▼

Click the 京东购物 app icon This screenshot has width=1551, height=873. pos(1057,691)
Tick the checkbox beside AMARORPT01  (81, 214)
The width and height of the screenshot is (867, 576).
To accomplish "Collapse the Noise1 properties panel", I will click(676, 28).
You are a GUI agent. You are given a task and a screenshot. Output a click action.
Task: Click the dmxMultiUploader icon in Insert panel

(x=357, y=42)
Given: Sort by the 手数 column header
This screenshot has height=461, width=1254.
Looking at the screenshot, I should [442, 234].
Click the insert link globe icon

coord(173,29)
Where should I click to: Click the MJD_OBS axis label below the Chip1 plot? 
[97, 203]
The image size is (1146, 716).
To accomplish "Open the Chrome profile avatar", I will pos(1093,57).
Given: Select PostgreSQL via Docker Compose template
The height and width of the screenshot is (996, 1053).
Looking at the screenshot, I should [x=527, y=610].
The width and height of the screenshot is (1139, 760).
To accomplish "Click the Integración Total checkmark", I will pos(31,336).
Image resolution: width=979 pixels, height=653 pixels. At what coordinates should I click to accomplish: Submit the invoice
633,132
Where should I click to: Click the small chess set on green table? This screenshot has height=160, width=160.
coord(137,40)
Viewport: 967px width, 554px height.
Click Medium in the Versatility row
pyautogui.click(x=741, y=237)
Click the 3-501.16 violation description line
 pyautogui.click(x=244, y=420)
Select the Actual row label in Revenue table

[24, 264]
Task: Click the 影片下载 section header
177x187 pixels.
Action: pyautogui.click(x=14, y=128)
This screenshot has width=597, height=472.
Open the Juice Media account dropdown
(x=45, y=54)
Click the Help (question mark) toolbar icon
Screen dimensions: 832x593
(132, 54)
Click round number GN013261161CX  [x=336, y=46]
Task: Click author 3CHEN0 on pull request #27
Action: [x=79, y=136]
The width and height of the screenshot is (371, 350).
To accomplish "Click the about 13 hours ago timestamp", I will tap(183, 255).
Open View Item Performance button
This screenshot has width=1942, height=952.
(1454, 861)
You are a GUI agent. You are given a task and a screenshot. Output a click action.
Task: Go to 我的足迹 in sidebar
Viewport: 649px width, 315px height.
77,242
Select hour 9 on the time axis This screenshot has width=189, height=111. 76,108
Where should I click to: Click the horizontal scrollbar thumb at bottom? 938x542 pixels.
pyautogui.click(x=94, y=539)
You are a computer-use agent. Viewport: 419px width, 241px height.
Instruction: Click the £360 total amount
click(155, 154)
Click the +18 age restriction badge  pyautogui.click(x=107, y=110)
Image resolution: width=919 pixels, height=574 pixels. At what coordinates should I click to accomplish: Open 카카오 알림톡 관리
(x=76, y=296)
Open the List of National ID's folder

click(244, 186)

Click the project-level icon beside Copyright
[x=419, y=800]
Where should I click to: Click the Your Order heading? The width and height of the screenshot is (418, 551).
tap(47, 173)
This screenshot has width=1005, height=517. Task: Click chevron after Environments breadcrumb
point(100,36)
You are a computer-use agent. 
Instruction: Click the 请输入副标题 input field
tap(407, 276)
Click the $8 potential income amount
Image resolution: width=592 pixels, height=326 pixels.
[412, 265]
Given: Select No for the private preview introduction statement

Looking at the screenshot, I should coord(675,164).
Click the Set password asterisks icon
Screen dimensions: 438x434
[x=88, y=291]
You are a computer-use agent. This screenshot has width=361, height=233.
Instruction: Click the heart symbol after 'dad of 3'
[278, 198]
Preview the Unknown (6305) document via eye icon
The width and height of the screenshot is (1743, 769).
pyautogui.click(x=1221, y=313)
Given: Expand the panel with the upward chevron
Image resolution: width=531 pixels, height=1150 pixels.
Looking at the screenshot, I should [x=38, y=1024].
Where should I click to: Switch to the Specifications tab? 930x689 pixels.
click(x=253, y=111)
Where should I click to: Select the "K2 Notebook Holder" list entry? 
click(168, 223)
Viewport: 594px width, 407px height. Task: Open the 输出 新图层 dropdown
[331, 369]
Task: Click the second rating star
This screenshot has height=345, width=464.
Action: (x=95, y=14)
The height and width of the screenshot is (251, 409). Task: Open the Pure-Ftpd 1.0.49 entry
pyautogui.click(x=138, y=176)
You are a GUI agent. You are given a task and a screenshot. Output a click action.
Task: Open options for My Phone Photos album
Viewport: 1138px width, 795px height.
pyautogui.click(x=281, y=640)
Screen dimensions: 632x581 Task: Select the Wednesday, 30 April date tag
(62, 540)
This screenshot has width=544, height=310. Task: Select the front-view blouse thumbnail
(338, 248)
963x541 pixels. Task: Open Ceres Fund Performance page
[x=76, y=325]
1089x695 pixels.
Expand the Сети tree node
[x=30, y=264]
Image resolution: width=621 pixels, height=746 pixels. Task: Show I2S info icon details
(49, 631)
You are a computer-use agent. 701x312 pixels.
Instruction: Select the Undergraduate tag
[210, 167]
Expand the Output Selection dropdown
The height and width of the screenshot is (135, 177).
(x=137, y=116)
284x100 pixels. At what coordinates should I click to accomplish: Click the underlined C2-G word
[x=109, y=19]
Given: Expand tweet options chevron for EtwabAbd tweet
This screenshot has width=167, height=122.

▲

Determine how many lines of the items above contain the string "entry", and reply with that number alone.

2